Exercise data:
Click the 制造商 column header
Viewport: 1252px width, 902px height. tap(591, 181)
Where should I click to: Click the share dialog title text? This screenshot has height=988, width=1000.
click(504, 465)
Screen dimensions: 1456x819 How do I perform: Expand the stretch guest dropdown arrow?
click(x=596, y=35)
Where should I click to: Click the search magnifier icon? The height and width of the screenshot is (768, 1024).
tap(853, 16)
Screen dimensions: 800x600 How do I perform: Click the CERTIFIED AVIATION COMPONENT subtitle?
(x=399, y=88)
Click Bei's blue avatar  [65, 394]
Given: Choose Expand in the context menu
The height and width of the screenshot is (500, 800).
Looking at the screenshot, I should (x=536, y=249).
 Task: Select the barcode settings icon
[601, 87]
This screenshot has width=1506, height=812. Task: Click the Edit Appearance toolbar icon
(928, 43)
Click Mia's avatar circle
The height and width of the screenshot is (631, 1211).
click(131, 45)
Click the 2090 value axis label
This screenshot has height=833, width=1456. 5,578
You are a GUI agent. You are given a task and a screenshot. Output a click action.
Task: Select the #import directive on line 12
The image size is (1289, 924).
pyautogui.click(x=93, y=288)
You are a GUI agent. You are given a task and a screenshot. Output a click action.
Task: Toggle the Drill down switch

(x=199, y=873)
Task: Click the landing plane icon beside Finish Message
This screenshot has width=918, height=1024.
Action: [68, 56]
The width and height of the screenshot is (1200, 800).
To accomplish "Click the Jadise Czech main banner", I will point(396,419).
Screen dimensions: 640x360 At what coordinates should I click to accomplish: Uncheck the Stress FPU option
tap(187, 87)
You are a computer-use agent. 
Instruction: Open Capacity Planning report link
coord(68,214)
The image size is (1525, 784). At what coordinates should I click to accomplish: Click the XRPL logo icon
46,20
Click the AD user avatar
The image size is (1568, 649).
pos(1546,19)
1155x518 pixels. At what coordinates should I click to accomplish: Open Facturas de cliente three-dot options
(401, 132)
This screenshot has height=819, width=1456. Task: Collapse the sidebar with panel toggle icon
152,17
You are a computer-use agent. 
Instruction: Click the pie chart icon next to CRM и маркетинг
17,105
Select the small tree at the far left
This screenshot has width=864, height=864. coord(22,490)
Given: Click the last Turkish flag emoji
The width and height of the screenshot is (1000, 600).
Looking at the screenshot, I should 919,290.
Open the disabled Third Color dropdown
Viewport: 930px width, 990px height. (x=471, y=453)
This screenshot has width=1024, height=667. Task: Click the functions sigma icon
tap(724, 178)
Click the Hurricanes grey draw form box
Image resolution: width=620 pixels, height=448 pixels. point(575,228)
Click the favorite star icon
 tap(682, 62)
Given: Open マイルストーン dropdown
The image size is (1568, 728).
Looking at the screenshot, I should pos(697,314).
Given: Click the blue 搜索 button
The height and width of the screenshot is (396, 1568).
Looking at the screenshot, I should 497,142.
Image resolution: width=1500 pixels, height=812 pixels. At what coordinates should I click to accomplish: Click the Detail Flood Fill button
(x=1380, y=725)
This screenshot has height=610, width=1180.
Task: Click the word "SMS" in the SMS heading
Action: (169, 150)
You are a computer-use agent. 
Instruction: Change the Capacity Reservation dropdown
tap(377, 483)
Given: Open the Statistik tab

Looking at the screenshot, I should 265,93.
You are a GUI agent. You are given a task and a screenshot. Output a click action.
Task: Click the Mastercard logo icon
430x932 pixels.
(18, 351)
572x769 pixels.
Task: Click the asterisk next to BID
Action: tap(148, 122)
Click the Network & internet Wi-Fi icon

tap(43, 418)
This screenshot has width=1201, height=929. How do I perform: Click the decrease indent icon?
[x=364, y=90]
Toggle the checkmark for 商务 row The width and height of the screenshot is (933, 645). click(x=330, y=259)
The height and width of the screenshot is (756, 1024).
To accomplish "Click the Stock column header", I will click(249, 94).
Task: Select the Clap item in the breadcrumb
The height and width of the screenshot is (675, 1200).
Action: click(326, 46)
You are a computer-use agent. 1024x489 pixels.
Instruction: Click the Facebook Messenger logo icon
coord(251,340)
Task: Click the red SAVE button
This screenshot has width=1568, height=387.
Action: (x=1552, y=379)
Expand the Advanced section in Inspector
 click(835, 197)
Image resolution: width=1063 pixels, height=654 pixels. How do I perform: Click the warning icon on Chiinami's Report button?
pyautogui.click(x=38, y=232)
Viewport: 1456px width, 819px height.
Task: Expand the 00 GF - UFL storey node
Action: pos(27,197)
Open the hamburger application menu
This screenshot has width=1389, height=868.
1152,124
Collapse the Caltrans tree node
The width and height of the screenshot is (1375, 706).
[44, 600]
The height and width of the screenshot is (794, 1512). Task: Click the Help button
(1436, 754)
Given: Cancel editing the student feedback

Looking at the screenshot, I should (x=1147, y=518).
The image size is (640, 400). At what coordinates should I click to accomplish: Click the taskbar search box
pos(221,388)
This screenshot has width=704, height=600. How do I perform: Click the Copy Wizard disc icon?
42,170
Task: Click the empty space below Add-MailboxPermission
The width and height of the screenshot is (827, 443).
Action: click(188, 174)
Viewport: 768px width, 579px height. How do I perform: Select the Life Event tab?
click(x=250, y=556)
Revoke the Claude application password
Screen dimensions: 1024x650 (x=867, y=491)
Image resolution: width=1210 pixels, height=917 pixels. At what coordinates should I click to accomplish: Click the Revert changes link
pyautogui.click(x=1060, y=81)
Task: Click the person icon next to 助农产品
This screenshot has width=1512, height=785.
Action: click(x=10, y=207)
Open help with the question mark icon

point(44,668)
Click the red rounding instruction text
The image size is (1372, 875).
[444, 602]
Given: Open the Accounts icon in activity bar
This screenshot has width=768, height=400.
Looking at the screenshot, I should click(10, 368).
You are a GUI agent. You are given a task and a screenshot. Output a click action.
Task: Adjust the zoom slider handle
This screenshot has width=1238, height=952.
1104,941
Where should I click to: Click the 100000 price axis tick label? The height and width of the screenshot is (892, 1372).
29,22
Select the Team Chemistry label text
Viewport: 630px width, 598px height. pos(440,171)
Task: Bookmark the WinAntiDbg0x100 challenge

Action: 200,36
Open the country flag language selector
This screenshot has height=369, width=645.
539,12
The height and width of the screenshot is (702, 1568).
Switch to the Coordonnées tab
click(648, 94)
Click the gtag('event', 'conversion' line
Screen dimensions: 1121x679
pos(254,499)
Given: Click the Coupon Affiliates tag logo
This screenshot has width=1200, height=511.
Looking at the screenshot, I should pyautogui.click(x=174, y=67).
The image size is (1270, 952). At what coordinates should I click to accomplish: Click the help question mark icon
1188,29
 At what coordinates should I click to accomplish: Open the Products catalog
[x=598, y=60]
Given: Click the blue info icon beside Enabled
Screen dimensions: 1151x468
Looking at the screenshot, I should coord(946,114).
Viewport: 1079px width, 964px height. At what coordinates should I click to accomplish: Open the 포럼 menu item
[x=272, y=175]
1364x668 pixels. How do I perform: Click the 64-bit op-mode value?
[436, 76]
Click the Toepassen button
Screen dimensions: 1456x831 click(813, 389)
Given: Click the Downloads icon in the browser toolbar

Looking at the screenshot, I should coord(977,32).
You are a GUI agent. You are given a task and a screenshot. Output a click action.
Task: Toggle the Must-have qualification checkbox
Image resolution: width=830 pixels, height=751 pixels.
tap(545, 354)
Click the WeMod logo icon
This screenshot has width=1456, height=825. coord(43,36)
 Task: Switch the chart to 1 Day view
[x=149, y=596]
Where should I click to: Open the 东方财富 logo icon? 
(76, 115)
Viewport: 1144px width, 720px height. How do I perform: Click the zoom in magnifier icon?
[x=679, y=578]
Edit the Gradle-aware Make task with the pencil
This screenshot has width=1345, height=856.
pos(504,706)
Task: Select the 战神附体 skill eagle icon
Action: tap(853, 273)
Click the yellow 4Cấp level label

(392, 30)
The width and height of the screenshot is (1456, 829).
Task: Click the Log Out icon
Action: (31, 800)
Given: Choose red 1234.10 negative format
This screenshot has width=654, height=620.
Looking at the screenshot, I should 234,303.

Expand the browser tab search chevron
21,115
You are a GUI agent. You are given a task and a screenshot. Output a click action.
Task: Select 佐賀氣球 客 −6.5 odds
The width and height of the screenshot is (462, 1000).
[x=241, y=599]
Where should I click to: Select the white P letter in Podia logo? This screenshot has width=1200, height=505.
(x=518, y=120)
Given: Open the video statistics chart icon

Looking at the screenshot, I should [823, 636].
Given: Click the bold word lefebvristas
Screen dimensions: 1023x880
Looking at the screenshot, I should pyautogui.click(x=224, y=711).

Challenge: Repeat the rows above word for word, covering the stretch from the line containing "Where should I click to: Click the search" through the line containing "Click Bei's blue".

The answer:
Where should I click to: Click the search magnifier icon? The height and width of the screenshot is (768, 1024).
tap(853, 16)
Screen dimensions: 800x600 How do I perform: Click the CERTIFIED AVIATION COMPONENT subtitle?
(x=399, y=88)
Click Bei's blue avatar  [65, 394]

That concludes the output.